Providing machine tractable dictionary tools

Machine readable dictionaries (Mrds) contain knowledge about language and the world essential for tasks in natural language processing (Nlp). However, this knowledge, collected and recorded by lexicographers for human readers, is not presented in a manner for Mrds to be used directly for Nlp tasks. What is badly needed are machine tractable dictionaries (Mtds): Mrds transformed into a format usable for Nlp. This paper discusses three different but related large-scale computational methods to transform Mrds into Mtds. The Mrd used is The Longman Dictionary of Contemporary English (Ldoce). The three methods differ in the amount of knowledge they start with and the kinds of knowledge they provide. All require some handcoding of initial information but are largely automatic. Method I, a statistical approach, uses the least handcoding. It generates “relatedness” networks for words in Ldoce and presents a method for doing partial word sense disambiguation.
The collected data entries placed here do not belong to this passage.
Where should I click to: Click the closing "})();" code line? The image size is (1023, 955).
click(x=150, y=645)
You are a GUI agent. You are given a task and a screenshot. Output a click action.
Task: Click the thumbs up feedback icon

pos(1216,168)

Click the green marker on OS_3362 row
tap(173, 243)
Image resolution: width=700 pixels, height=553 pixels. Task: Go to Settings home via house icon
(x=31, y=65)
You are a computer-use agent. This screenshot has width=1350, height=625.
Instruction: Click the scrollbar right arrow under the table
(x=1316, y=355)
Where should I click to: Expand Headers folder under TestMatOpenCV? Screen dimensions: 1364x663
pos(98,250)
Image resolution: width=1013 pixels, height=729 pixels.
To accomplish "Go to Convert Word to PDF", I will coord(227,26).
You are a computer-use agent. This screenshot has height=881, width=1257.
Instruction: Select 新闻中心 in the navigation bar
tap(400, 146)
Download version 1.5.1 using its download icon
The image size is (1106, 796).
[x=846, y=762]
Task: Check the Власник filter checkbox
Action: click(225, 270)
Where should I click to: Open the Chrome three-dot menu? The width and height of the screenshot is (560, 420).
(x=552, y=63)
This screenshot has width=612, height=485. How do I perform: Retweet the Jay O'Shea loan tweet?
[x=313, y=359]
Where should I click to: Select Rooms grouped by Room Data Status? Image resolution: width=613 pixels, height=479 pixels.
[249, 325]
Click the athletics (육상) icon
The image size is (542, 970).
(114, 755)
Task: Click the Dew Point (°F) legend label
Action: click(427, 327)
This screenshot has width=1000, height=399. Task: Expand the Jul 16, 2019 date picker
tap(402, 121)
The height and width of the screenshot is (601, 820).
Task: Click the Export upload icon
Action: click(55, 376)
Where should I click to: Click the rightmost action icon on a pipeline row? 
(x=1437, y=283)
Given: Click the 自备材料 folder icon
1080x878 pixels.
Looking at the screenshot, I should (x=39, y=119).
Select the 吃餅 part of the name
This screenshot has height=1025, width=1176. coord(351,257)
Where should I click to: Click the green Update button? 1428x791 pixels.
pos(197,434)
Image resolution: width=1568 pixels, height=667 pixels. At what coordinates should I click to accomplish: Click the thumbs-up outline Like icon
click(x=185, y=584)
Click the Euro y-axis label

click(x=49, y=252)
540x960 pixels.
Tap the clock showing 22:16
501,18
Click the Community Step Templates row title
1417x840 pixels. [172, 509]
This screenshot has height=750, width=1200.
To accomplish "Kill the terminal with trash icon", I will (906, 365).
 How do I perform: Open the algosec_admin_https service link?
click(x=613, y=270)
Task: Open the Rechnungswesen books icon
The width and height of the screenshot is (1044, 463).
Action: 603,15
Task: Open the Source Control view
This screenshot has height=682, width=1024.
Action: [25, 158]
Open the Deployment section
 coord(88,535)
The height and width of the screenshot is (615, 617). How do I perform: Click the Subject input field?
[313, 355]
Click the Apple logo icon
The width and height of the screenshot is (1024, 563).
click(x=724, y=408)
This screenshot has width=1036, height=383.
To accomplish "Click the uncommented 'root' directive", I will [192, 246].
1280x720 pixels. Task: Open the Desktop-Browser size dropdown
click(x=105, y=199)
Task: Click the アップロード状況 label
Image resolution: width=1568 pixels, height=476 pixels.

Method II employs the most handcoding because it develops and builds lexical entries for a very carefully controlled defining vocabulary of 2,000 word senses (1,000 words). The payoff is that the method will provide an Mtd containing highly structured semantic information. Method III requires the handcoding of a grammar and the semantic patterns used by its parser, but not the handcoding of any lexical material. This is because the method builds up lexical material from sources wholly within Ldoce. The information extracted is a set of sources of information, individually weak, but which can be combined to give a strong and determinate linguistic data base.